I've fixed this in a slightly different way in the end (at least I think it's fixed). The SpringProfileDocumentMatcher has quite a lot of complex logic so I've decided to drop it entirely in 2.0. I'm pretty sure that we're the only people really using it. I've replaced it with two new matchers that are much simpler in design. This approach doesn't introduce too much complexity, but it also doesn't quite work if profiles are activated in other profiles. The ...cascade... test in Madhura's branch now fail.

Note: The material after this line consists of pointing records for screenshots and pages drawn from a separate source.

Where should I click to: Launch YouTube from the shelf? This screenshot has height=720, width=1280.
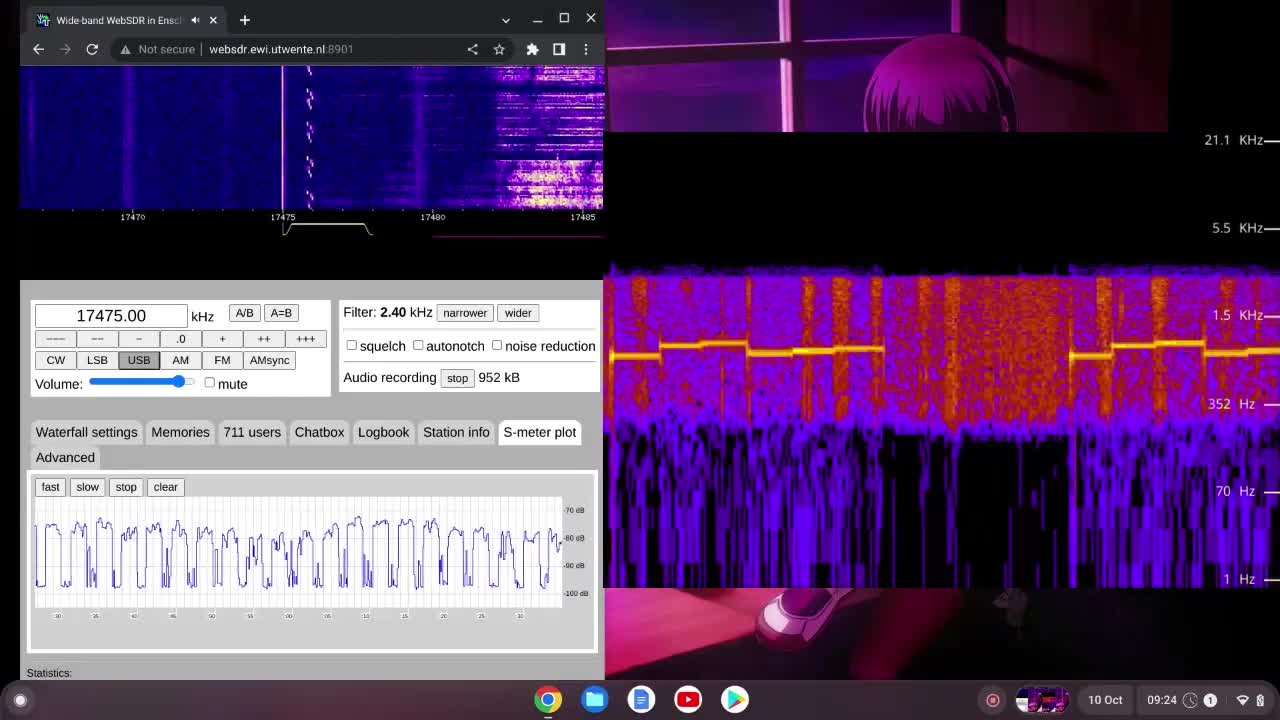point(688,699)
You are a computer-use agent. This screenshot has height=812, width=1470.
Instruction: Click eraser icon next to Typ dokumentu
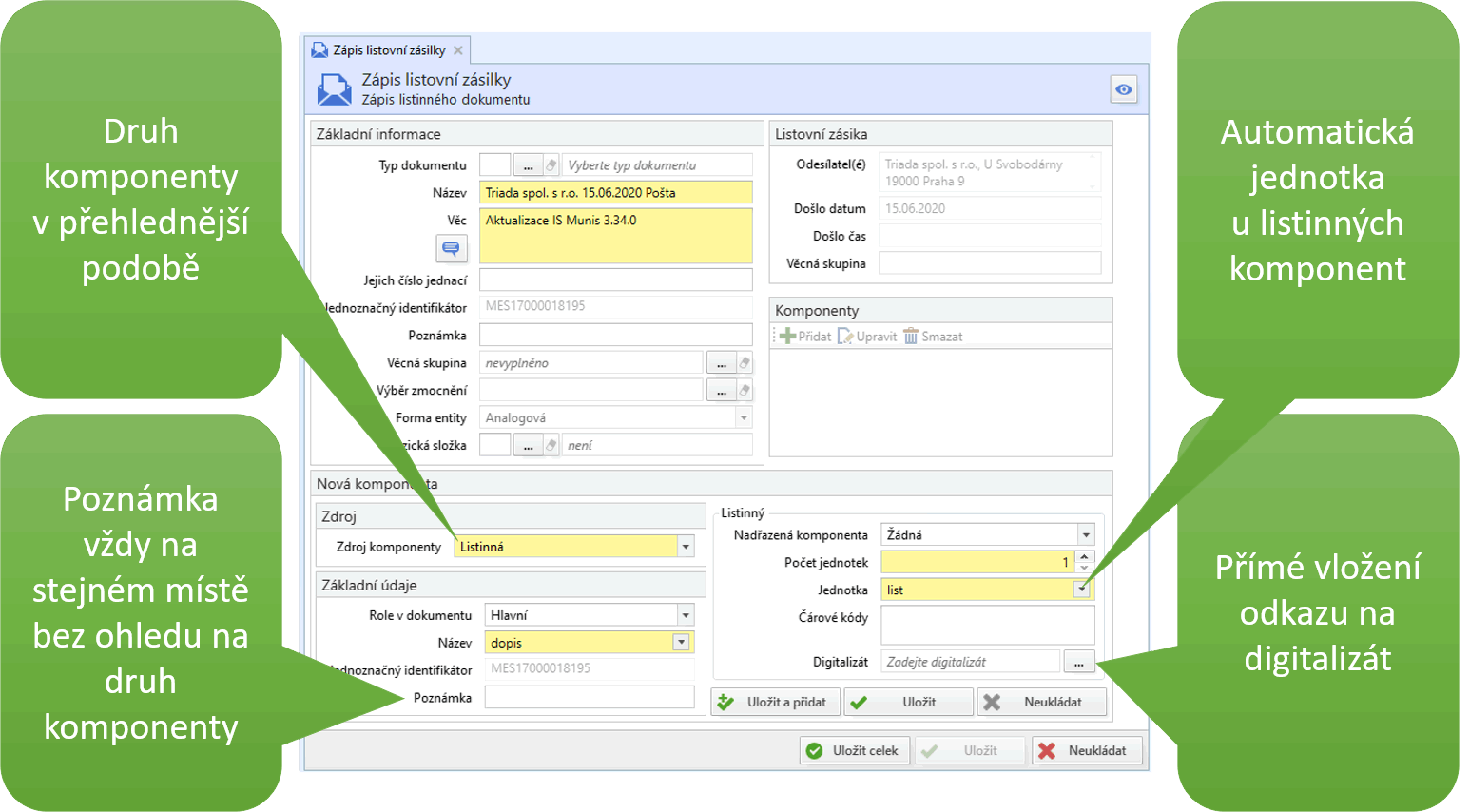(x=551, y=165)
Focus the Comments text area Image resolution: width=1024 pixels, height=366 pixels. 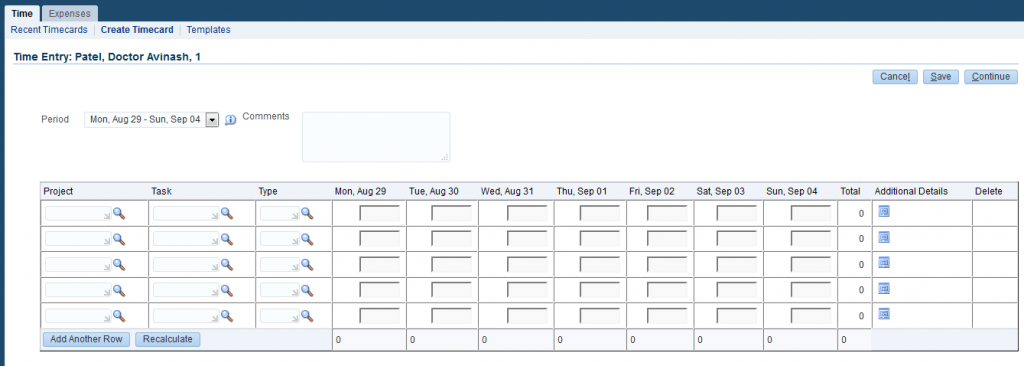[376, 137]
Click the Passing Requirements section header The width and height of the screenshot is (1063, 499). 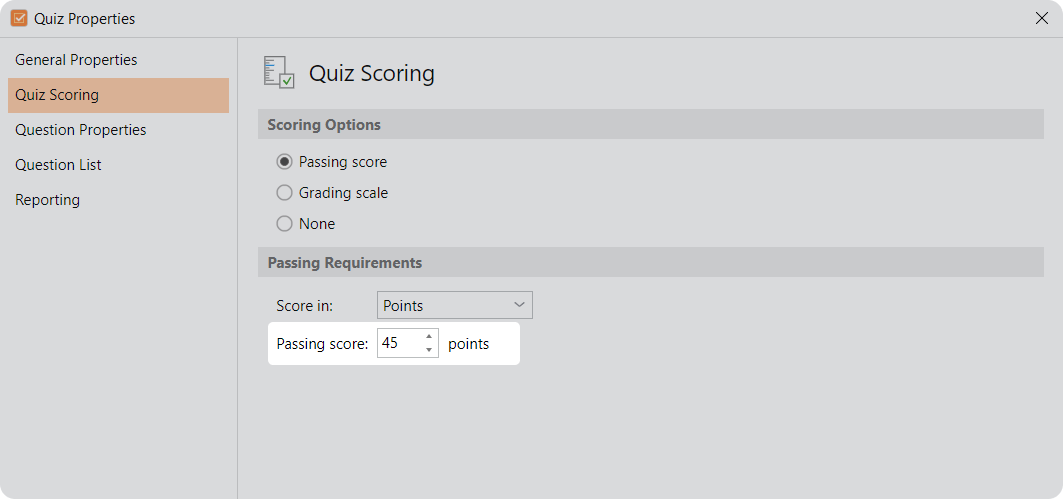pyautogui.click(x=345, y=263)

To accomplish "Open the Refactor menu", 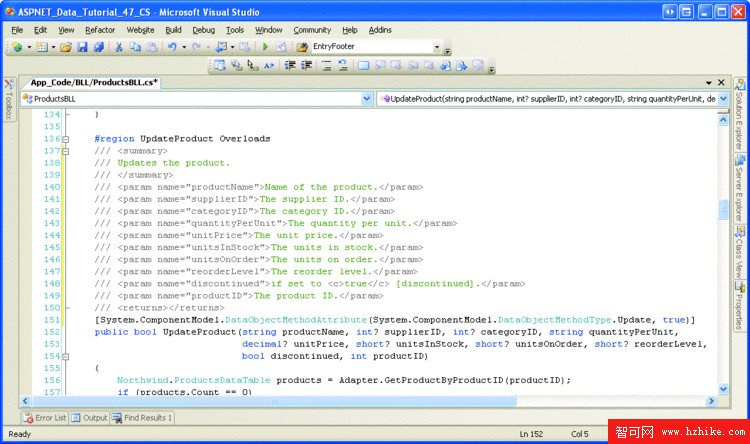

The reason for this is that on the first call, there are no profiles set. This means that any negative sections will match. So given this file:
spring:
profiles:
active:
- A
- B
+---
spring.profiles: "!A"
not-a: true
You will get a not-a property because the at the time the file is loaded, profile A isn't active.
I think that's actually pretty consistent with other yaml loading that we do and I prefer it to checking for active profiles when properties are resolved. For the sake of simplicity, I think we should live with that restriction.
Most helpful comment
Over the weekend it occurred to me that it was only sensible to handle
spring.profiles.includein this code as well. After a bit of work I came to the conclusion that it was necessary to determine the active profile information in a first pass before coming back to actually load the profile-specific subdocuments; the branch referenced above now reflects this.